## WORK REQUEST
In the records below, some lines contain the word "field". Copy each of them.

────────

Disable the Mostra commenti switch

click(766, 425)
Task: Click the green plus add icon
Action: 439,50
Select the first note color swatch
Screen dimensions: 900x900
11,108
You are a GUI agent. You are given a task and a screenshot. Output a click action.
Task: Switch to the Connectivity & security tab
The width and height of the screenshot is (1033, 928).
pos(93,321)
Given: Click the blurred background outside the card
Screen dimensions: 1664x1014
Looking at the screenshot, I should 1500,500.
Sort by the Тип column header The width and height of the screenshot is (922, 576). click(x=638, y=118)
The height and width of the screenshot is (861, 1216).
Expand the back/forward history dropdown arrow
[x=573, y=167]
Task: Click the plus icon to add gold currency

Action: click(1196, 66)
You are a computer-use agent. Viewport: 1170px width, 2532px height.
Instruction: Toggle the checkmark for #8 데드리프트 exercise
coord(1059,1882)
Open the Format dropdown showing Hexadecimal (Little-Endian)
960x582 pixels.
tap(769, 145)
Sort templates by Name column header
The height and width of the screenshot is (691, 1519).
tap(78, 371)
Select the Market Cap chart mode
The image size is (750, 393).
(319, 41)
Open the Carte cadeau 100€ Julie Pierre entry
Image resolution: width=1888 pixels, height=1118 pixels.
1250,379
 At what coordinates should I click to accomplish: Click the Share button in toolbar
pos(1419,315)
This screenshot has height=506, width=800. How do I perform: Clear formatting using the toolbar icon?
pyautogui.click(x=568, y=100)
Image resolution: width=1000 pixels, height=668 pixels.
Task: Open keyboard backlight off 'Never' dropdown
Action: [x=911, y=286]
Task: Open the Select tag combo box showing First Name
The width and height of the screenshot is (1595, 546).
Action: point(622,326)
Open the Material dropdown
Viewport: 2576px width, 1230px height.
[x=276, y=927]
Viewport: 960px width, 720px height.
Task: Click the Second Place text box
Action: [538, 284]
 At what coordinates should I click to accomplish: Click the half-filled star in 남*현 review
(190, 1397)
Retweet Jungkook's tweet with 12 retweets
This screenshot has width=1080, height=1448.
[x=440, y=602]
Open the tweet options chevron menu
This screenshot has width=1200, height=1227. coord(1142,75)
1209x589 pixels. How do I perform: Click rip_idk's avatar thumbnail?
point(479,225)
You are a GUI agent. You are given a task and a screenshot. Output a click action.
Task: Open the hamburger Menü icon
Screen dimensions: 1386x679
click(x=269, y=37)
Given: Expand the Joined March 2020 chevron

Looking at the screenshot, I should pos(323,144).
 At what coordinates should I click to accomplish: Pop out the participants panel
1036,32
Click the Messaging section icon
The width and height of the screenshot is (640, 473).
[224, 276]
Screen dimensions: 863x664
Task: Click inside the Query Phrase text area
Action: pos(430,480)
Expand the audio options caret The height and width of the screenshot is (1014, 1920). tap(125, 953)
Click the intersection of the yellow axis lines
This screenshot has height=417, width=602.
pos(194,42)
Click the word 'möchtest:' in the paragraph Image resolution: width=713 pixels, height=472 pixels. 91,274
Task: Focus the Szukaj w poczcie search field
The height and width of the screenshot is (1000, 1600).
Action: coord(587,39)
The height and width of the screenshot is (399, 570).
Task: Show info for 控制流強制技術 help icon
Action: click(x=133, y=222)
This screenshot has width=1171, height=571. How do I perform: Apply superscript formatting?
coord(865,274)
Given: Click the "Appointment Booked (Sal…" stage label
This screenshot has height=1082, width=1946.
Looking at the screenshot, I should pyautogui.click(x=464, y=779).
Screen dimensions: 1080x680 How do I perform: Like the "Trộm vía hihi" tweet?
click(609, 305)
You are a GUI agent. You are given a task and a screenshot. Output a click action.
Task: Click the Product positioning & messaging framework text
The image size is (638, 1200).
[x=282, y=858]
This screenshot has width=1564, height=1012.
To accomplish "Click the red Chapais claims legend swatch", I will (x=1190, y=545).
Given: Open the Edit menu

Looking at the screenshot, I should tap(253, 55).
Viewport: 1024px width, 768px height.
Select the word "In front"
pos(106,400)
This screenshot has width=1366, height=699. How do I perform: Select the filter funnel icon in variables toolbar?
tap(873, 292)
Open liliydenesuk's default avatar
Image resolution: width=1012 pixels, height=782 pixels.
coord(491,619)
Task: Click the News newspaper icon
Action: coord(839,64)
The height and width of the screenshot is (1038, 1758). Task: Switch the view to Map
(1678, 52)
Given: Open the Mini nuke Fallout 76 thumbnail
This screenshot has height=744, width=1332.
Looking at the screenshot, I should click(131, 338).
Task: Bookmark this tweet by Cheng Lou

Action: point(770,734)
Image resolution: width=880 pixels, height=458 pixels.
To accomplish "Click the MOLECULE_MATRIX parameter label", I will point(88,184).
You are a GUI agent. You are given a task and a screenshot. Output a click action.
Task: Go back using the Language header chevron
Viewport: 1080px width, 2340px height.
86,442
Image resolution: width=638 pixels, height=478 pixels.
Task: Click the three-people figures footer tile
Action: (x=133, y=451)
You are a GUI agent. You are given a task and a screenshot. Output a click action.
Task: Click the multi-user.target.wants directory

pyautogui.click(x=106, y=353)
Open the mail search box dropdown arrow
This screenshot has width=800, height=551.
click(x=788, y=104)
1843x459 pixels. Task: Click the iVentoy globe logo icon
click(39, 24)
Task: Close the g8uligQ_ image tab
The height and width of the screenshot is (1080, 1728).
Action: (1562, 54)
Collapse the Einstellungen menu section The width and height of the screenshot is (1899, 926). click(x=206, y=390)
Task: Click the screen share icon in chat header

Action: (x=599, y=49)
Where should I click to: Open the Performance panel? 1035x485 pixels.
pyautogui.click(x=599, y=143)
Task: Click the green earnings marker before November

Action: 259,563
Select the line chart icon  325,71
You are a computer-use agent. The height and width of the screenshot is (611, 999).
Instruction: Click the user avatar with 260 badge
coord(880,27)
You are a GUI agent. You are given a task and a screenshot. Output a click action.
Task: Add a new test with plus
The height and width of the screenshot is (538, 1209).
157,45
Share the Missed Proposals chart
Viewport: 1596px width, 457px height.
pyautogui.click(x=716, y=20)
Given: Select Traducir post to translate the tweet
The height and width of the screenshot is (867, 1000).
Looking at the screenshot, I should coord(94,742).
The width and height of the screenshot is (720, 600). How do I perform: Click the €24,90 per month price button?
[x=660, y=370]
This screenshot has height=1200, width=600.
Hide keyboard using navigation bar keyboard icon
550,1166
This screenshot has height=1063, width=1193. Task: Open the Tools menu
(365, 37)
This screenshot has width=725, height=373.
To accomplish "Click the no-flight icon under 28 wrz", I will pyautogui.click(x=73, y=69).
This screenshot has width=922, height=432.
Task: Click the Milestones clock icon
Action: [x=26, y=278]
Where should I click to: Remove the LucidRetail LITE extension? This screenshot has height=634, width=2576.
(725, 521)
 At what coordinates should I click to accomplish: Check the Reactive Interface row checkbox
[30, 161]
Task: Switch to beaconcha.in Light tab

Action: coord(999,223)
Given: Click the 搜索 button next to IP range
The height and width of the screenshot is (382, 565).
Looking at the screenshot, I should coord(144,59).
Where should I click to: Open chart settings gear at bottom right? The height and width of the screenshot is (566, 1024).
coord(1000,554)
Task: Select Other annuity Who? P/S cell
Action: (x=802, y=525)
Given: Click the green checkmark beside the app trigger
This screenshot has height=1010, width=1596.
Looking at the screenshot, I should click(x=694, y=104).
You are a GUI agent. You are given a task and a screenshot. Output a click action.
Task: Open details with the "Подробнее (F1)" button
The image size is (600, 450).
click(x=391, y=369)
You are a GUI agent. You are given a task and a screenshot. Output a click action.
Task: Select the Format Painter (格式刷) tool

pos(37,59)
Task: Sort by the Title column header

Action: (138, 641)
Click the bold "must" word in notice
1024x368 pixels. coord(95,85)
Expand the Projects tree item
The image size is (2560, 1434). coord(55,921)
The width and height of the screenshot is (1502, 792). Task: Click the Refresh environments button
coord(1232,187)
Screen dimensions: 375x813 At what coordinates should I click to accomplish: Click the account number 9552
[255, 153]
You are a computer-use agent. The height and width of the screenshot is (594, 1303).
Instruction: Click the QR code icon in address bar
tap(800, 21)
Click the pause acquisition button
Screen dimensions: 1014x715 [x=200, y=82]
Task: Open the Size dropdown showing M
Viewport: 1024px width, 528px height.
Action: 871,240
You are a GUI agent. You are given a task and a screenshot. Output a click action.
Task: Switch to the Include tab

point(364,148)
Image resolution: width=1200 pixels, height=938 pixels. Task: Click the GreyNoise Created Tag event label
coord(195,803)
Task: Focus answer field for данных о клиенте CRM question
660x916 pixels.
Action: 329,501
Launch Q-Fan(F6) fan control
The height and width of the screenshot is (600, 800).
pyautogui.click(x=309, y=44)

────────

## RESPONSE
Task: Focus the Szukaj w poczcie search field
Task: Focus answer field for данных о клиенте CRM question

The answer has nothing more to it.